##### STORED DATA #####
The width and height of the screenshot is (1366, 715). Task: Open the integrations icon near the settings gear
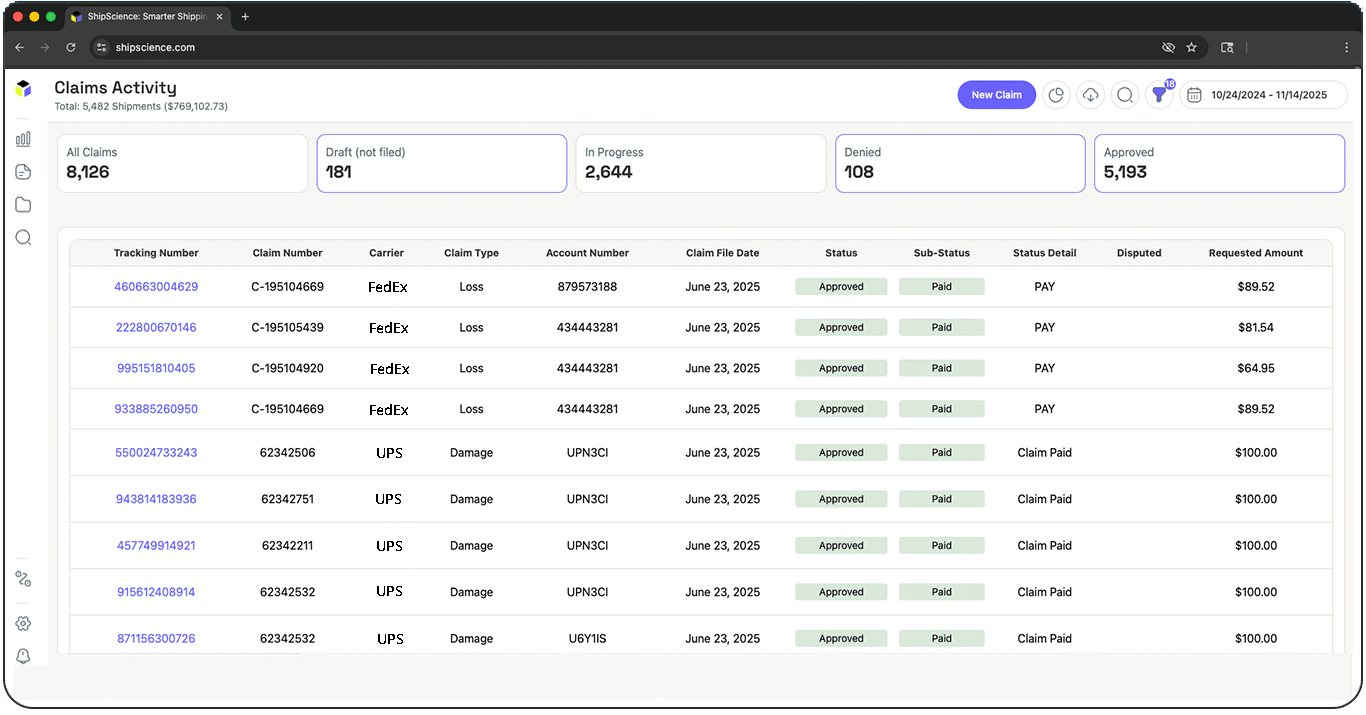23,578
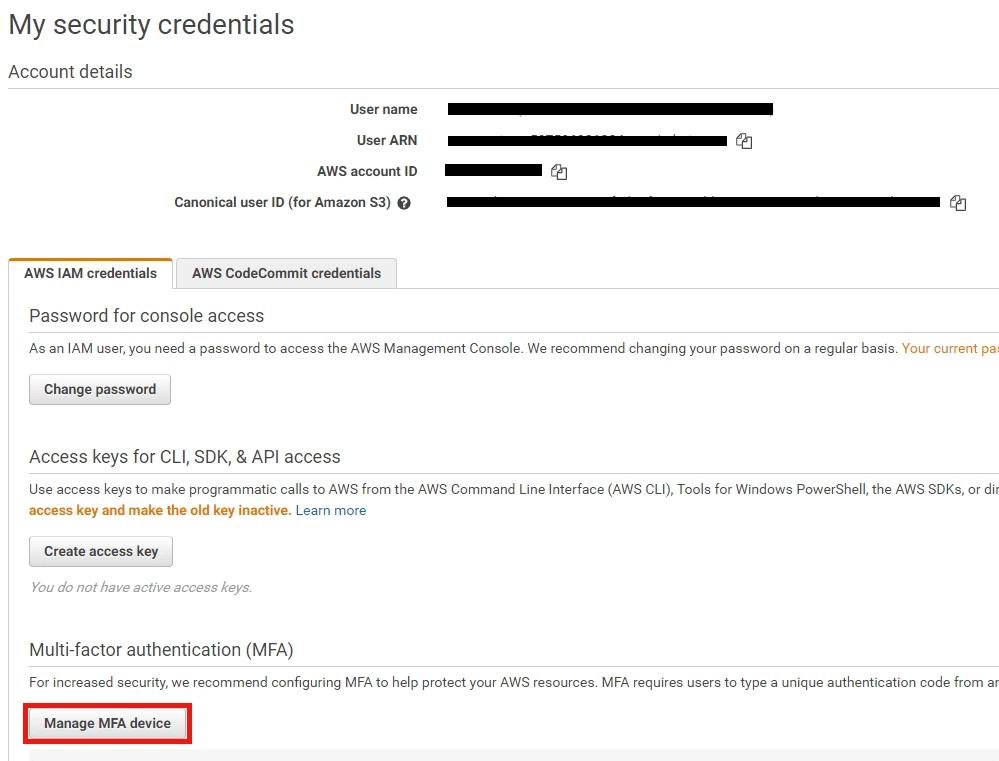
Task: Click the Access keys for CLI heading
Action: click(x=185, y=457)
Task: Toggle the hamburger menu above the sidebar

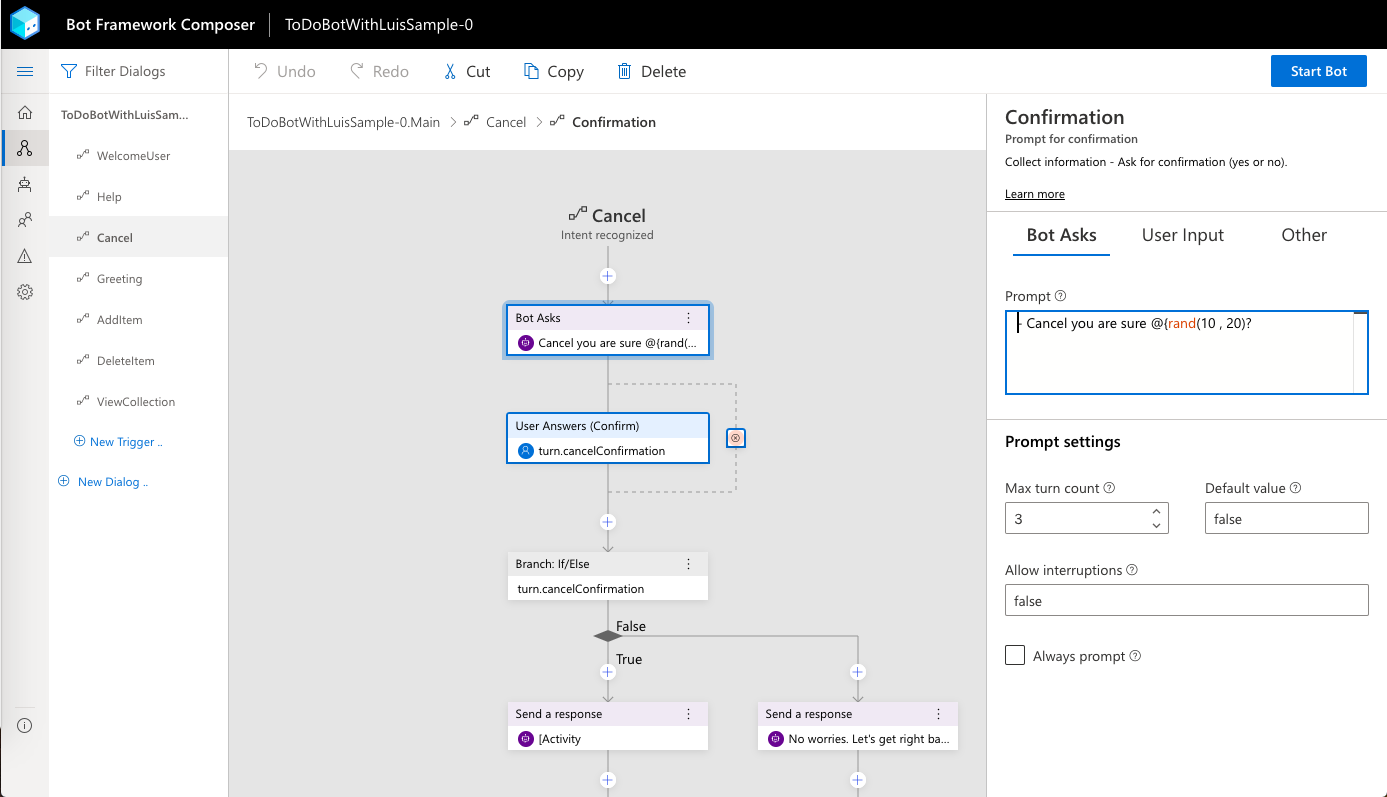Action: click(24, 71)
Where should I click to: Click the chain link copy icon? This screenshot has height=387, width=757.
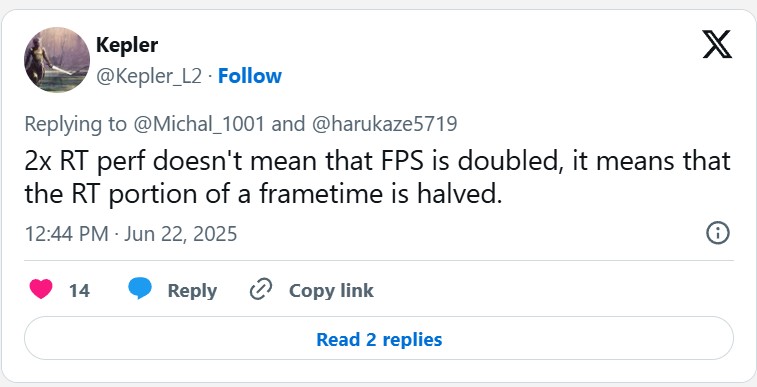[261, 290]
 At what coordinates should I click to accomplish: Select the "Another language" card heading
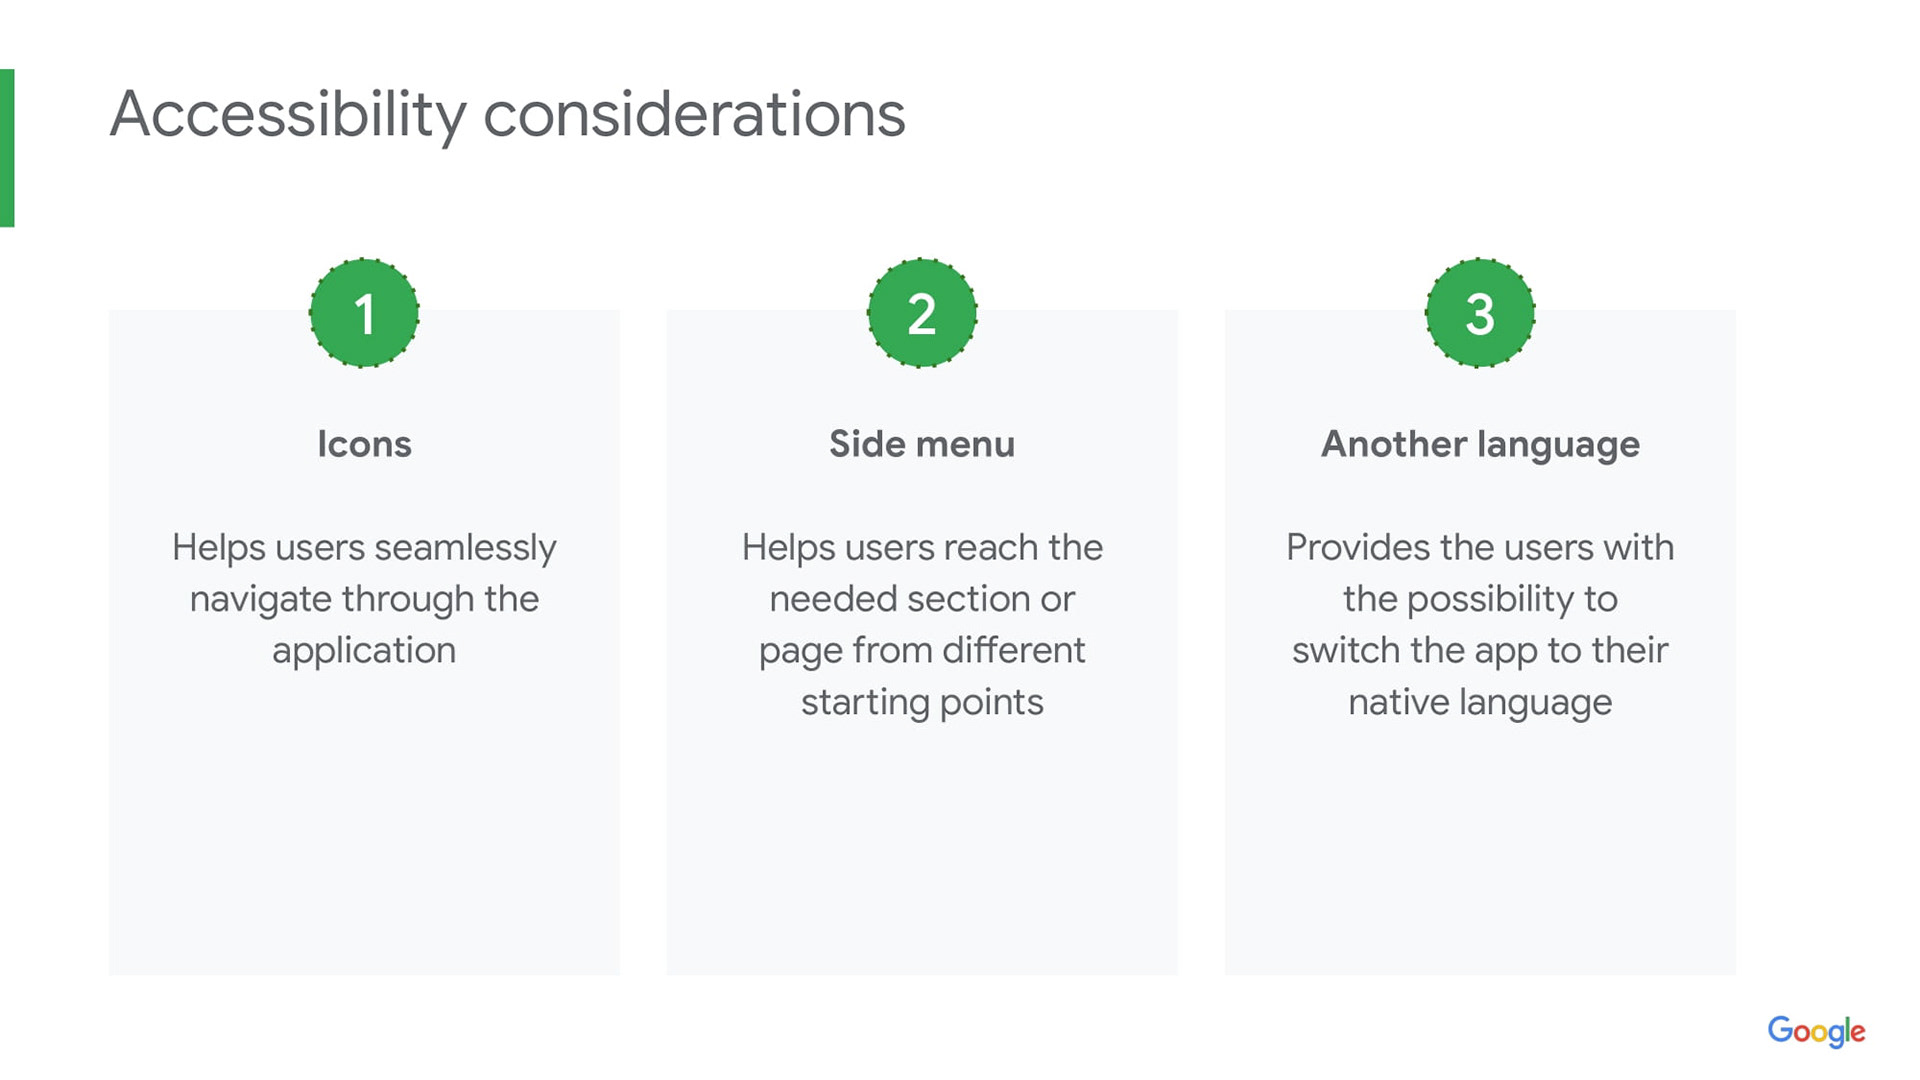1480,444
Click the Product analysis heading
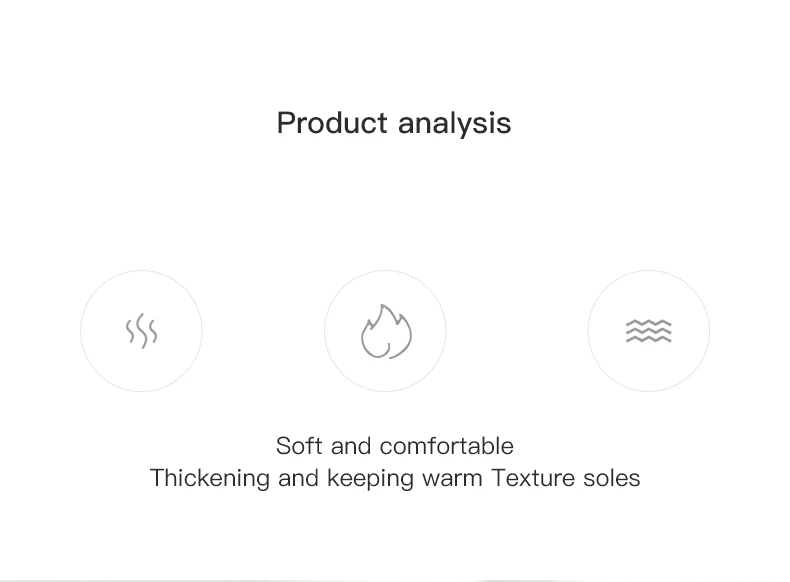This screenshot has width=790, height=582. pos(394,123)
#####
WORK TO COMPLETE →
Copy every record exactly, leaving the pictures out.

OUTPUT →
The width and height of the screenshot is (1366, 715). Task: Open the integrations icon near the settings gear
23,578
Task: Click the Access keys for CLI heading
Action: click(x=185, y=457)
Task: Toggle the hamburger menu above the sidebar

Action: click(24, 71)
Where should I click to: Click the chain link copy icon? This screenshot has height=387, width=757.
[261, 290]
 At what coordinates should I click to accomplish: Select the "Another language" card heading
1480,444
Click the Product analysis heading
This screenshot has width=790, height=582. pos(394,123)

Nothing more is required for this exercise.